Measuring Reasoning Utility in LLMs via Conditional Entropy Reduction
This work addresses the challenge of inefficient reasoning in LLMs for tasks like mathematical problem-solving, offering insights for designing more efficient pipelines, though it is incremental as it provides foundational analysis without new methods.
The paper tackles the problem of evaluating the utility of intermediate reasoning steps in large language models (LLMs) for improving answer accuracy, finding that decreasing conditional entropy over steps correlates with correct answers, while flat or increasing entropy often leads to errors, with incorrect reasoning paths tending to be longer.
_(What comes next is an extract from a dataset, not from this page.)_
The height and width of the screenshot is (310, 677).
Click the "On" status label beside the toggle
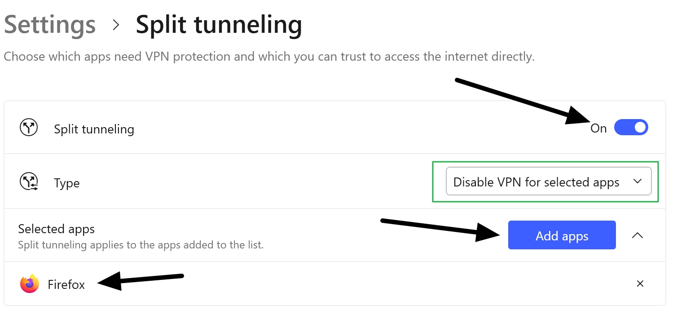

Recent advancements in large language models (LLMs) often rely on generating intermediate reasoning steps to enhance accuracy. However, little work has examined how reasoning utility contributes to the final answer's correctness. Due to the stochastic nature of autoregressive generation, generating more context does not guarantee increased confidence in the answer. If we could predict, during generation, whether a reasoning step will be useful, we could stop early or prune ineffective steps, avoiding distractions in the final decision. We present an oracle study on MATH dataset, using Qwen2.5-32B and GPT-4o to generate reasoning chains, and then employing a separate model (Qwen3-8B) to quantify the utility of these chains for final accuracy. Specifically, we measure the model's uncertainty on the answer span Y at each reasoning step using conditional entropy (expected negative log-likelihood over the vocabulary) with context expanding step by step. Our results show a clear pattern: conditional entropy that decreases over steps is strongly associated with correct answers, whereas flat or increasing entropy often results in wrong answers. We also corroborate that incorrect reasoning paths tend to be longer than correct ones, suggesting that longer reasoning does not necessarily yield better outcomes. These findings serve as a foundation to inspire future work on designing efficient reasoning pipelines that detect and avoid unproductive reasoning early.